Learning from eco-villages

IssueFebruary 2015 - March 2015
Feature by Jenny Pickerill
Rhubarb-chopping at Findhorn ecovillage. Photo: Jenny Pickerill

All too often eco-villages are romanticised and celebrated, rather than analysed and critiqued. Their limitations, failings and contradictions are well known to their members, but even academics like Karen Litfin [1] present a rosy picture of alternative harmony. It was refreshing, then, to read Leslie Barson’s experiences at Sieben Linden (PN 2576–2577) and her conclusion that there are three problems with eco-villages: they rely too much on the mainstream economy; they conform to mainstream lifestyle and comfort expectations; and their rural locations fail to help a predominantly urban global population.

I have been privileged to spend the last few years researching eco-villages in Britain, Spain, Argentina, Thailand and the USA. For me, we can learn most from the incompleteness and contradictions of eco-villages.

Reducing economic need

Many eco-villages rely on education and training initiatives to generate external income. Some seek employment outside the community or set up businesses that rely on external custom. Others live in voluntary poverty. The state is often involved in these projects – funding training, community buildings, or in provision of benefits to individuals, education or healthcare. Few eco-villages are autonomous from capitalism or the state.
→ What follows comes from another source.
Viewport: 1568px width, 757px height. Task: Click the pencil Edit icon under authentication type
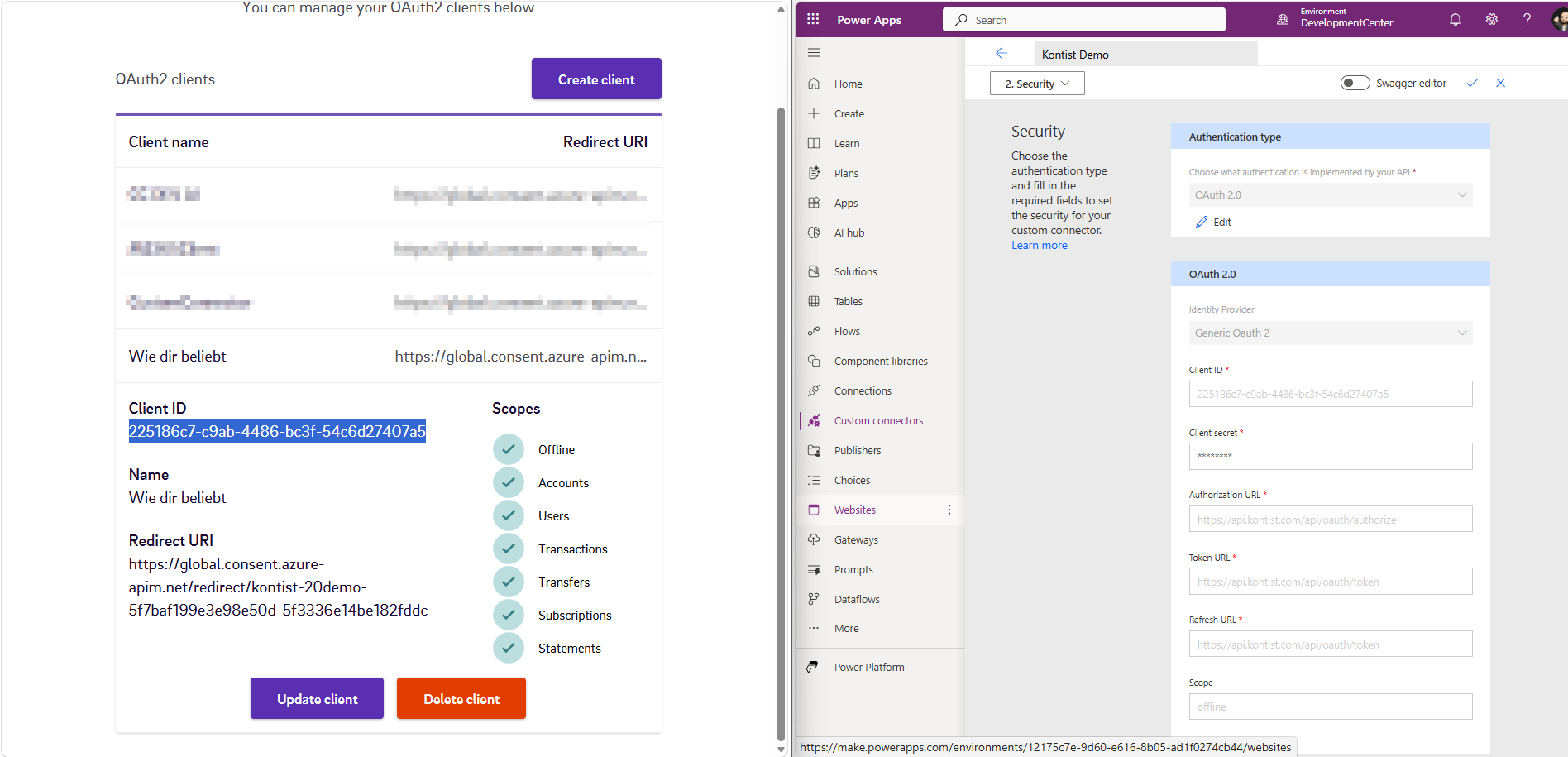click(1202, 222)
Yet many residents have fundamentally altered their relationship with money. They have radically reduced their requirement for income, satisfying their needs not their desires, reclaiming and re-using, growing what food they need, and building energy-efficient houses. Trade with others is not in itself a bad thing. The terms and purpose of the trade determine its environmental sustainability, and trade can enhance mutual understanding.

The main currency of exchange in many eco-villages is time rather than money.

Many eco-villages function through informal sharing and some tasks like childcare become a shared or a communal responsibility, helping to challenge gender norms. This challenges mainstream economic models and seeks instead to develop an economics of reciprocity, time and need. It challenges the excess, greed and wastefulness of capitalism.

The benefits of comfort

Eco-villages are caught in a dilemma between being perceived as uncomfortable and harsh places to live, while trying to appeal to the mainstream to encourage replication.

Some eco-villages in Britain equate being ecological with deliberately foregoing comfort. Perhaps to symbolise how deep green they are, some places lack functioning bathrooms, internal kitchens or running water. Yet in other countries a concern with comfort is considered important in making eco-villages a joy to live in and to appeal to a diversity of people.

While comfort is sought it is also redefined, so while it might look conventional often it is not. For example, there might be a shower, but it will be outside and solar-heated, or the only cosy seating space is also communal.

Crucially eco-villages do need to be thinking about who they appeal to. In the global north, eco-villages are predominantly white, have a high female-to-male ratio and are middle-aged (or older). They often seek to attract those who are already green, neglecting the need for diversity and difference, especially in race, class and age.

Space in the city

Building an earthship in Brighton. Photo: Jenny Pickerill

Although many eco-villages are rural, an increasing number are urban and are developing innovative ways of negotiating scarce land, affordability and high-density living.

Kailash eco-village in Portland, Oregon, USA, is an eco-renovated apartment block that rents to members, thereby giving people an opportunity to try out eco-village living. Los Angeles eco-village deliberately sought to retrofit a badly-maintained building in a socially-mixed area. Original residents were encouraged to stay, the gardens were made productive and the community stretched out into the street, encouraging more pedestrian use and planting fruit trees along the pavement.

Other examples, like LILAC in Leeds, have a complex ownership model where all residents slowly buy shares in the project through a capped rent of 35% of their individual income. They have used a new method of prefabricated straw-bale construction to build triple-storey highly insulated flats that make best use of their compact site and protect land for food production.

Lessons learnt

Whether we will all eventually want to live in eco-villages or not, we can learn from their experimentation in different ecological ways of living, in particular that:

  • Sharing space, objects and equipment works. Developing systems of reciprocity and sharing enables people to lead comfortable lives using fewer resources.
  • Living in compact private spaces works, if there is communal space available to share, particularly access to shared green spaces.
  • Growing all your own food is labour-intensive and hard work. It is easier to share a communal garden and produce food collectively.
  • Diversity does not occur without effort, ‘the involvement of diverse viewpoints and voices are crucial to the development and ongoing maintenance of a sustainable community’. [2]
  • Too often, eco-village members have ignored existing knowledge, preferring to discover for themselves through practice. This has led to wasted effort, whereas we need to learn from existing practices.
  • Innovation and change is achieved when we collaborate. Connection is encouraged in many eco-villages through design.
  • Trade and exchange is necessary. It is hard to survive in isolation and difficult to self-provide for all needs.